A ripple of anticipation from the assembled pilots at the weather briefing at 9 o´clock, an hour earlier than usual. Tightly packed isobars on the chart mean strong North Westerly winds and wave to the south of the Pyrenees. The downside is the strong turbulence below & behind the wave, the dreaded rotor. All launches reported rough tows, but by the time we launched in the Lasham DG 1000, with John Mc Cullough in the back seat, conditions were rather calmer, but it was still rough enough before we entered the smooth wave over the valley at about 7000ft and saw the wave bars on the south side, marked by ragged cloud edges, showing even more clearly from 11,000 ft, when we put on oxygen and topped out at 12,000ft. Lift was steady, but never really strong, and we drifted up and down the valley testing out different places for the best, before pulling airbrakes after an hour to return.

Friday 9th March
Another day with forecast wave, but not so strong winds. Many gliders had launched and scratched around in the morning and early afternoon, but only one had managed to find it or stay up for any length of time and he had to take a very long tow up the Hecho valley to contact it. I launched late, about 3 pm, in the Pegase and Carlos towed me in a loop to the west of the valley & back towards the airfield.
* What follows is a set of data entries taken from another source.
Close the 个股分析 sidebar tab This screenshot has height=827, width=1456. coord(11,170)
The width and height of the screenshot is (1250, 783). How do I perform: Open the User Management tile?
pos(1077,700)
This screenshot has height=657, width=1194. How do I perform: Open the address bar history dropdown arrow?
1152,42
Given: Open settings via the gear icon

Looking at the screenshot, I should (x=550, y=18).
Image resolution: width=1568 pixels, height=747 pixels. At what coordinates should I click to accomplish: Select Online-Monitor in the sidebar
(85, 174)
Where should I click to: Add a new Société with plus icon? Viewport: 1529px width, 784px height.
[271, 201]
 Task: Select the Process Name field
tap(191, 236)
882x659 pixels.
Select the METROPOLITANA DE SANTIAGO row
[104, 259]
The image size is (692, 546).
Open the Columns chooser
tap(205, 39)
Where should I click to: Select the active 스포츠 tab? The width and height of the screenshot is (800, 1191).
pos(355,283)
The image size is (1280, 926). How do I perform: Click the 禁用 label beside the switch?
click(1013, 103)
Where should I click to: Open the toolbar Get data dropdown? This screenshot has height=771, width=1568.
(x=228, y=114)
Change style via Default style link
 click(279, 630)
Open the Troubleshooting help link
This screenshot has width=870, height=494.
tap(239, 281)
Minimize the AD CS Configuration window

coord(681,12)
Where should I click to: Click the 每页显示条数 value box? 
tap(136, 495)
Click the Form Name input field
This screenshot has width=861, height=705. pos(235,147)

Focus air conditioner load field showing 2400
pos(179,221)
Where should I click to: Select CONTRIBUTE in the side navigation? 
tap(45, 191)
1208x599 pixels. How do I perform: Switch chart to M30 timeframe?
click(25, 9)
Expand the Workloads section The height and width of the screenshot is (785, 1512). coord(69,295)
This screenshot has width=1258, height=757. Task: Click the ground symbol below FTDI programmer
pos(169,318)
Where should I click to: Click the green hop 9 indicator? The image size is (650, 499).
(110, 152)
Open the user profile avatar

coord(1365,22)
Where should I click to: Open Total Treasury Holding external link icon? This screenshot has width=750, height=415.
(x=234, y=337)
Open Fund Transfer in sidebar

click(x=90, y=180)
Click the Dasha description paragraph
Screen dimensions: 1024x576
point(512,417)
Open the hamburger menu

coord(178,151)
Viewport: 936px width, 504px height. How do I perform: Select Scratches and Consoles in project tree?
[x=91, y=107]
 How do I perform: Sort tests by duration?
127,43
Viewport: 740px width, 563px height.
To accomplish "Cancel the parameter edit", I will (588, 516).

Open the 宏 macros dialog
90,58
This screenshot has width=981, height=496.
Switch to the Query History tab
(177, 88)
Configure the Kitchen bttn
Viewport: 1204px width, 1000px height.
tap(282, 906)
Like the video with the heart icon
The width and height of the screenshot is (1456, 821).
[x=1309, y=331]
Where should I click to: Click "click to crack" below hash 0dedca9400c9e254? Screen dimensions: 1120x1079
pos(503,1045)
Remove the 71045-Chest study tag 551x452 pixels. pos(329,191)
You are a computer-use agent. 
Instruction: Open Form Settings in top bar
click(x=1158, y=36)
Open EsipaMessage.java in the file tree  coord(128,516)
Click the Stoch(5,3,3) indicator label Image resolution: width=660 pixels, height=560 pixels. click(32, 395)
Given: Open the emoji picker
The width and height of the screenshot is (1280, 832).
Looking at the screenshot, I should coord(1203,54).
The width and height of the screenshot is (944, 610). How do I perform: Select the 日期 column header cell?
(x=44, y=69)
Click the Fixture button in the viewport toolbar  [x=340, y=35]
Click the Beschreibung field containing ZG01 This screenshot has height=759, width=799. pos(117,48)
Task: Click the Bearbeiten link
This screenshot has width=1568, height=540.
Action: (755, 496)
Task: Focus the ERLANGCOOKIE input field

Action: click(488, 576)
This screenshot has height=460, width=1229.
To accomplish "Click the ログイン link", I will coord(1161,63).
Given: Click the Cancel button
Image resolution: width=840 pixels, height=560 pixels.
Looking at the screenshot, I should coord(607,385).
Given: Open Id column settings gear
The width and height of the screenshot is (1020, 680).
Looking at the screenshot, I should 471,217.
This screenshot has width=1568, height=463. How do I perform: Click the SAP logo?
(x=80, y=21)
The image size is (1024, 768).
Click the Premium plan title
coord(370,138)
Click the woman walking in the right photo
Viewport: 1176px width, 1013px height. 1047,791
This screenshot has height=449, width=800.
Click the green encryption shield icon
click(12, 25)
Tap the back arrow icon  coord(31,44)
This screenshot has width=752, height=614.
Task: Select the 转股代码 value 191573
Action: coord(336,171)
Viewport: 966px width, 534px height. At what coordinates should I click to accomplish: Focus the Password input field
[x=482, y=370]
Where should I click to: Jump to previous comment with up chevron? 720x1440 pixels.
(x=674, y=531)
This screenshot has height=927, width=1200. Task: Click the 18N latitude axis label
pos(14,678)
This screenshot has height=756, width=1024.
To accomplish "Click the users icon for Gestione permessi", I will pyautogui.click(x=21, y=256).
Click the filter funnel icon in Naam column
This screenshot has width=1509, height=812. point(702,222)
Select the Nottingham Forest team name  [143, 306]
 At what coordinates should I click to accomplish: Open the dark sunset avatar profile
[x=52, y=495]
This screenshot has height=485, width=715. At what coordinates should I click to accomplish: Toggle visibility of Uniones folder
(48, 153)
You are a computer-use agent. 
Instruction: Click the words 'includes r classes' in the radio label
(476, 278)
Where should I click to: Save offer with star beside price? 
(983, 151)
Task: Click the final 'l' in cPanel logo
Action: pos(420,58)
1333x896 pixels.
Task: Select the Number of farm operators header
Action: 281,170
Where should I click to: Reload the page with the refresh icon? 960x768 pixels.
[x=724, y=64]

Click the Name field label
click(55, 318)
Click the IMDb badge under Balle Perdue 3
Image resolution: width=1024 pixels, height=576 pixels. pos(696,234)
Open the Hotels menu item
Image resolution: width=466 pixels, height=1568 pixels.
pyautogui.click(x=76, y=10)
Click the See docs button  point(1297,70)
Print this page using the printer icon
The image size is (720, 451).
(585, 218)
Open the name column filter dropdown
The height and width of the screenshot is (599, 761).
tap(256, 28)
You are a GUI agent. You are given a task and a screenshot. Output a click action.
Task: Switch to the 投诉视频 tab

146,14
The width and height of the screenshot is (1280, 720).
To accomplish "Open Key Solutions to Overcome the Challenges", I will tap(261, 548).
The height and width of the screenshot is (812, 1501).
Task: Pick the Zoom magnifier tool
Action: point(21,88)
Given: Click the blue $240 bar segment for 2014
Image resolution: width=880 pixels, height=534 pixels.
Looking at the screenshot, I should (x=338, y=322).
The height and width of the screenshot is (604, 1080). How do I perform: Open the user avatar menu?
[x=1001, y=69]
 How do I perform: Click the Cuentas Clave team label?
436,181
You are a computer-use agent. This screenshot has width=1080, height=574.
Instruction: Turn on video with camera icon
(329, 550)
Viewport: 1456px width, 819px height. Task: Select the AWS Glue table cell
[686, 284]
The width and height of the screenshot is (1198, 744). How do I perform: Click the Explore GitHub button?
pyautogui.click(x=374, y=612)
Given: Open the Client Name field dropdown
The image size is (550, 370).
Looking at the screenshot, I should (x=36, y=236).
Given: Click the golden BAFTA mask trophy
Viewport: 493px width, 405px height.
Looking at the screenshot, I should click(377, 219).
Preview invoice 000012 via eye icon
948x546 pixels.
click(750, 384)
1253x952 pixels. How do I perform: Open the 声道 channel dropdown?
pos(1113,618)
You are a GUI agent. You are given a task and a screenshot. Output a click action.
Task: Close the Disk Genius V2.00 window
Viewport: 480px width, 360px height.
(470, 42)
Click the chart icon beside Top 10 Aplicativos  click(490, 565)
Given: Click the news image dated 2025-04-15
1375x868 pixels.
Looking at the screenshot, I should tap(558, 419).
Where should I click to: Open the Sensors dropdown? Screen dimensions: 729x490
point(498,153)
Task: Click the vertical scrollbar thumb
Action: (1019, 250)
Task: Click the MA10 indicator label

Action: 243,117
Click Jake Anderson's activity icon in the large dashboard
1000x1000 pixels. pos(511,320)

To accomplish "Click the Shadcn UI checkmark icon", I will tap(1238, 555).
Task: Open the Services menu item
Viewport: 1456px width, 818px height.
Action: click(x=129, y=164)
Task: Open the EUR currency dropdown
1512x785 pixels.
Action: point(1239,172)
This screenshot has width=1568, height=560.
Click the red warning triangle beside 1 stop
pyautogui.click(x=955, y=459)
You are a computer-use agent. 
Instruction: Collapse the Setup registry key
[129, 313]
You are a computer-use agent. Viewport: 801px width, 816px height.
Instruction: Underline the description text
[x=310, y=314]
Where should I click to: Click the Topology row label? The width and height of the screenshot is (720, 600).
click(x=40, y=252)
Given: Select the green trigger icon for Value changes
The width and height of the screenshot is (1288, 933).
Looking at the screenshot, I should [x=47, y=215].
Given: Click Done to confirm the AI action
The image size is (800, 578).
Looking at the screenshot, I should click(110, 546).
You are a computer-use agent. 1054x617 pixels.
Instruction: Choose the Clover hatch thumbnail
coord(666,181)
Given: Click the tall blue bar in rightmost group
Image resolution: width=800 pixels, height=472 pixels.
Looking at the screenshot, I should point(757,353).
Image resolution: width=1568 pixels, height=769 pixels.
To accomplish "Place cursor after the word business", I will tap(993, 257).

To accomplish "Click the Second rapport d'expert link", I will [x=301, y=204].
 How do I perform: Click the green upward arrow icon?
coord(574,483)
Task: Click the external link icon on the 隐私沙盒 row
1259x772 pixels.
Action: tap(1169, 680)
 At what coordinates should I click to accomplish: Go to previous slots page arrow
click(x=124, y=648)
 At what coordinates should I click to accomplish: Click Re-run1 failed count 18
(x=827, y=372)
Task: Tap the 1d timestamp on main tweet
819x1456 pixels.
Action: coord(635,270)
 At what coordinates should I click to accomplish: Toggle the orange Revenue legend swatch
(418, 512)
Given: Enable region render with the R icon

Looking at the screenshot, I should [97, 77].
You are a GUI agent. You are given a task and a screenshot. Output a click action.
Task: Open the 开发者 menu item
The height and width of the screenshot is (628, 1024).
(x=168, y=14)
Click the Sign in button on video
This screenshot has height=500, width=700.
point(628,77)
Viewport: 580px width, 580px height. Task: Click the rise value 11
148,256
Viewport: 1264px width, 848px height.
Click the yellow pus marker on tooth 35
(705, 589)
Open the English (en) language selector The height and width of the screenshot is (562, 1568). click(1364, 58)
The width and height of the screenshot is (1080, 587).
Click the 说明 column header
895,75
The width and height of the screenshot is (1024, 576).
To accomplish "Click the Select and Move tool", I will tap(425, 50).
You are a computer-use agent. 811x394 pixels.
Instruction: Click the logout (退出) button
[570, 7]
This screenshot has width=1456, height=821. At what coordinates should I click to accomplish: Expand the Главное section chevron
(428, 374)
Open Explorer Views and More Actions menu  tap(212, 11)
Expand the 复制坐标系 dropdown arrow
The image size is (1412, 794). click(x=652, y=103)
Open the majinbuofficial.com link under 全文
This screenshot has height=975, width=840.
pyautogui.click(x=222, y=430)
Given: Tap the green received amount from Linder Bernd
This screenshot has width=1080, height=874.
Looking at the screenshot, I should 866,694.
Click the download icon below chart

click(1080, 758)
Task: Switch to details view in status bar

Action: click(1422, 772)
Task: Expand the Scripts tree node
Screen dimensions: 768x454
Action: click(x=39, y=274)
About 2000ft above the airfield height and to the west of Punta la Reina the vario needle hit the stop & stayed there. Rapidly pulling off I was in smooth 3 m/s lift straight up to 3000m. Calling Sta Cilia straight away, apparently there was a mad scramble to launch, but no one was able to follow me, so I was a VERY LUCKY MAN. The best lift was over the bend in the road between Punta la Reina & Berdun, a point where both Josef and Serge had said gave good lift. After I landed, a couple of hours later, I was christened Uber Wave Guru by Jim and Gerard, quite undeservedly.
Saturday 10th March. What a day!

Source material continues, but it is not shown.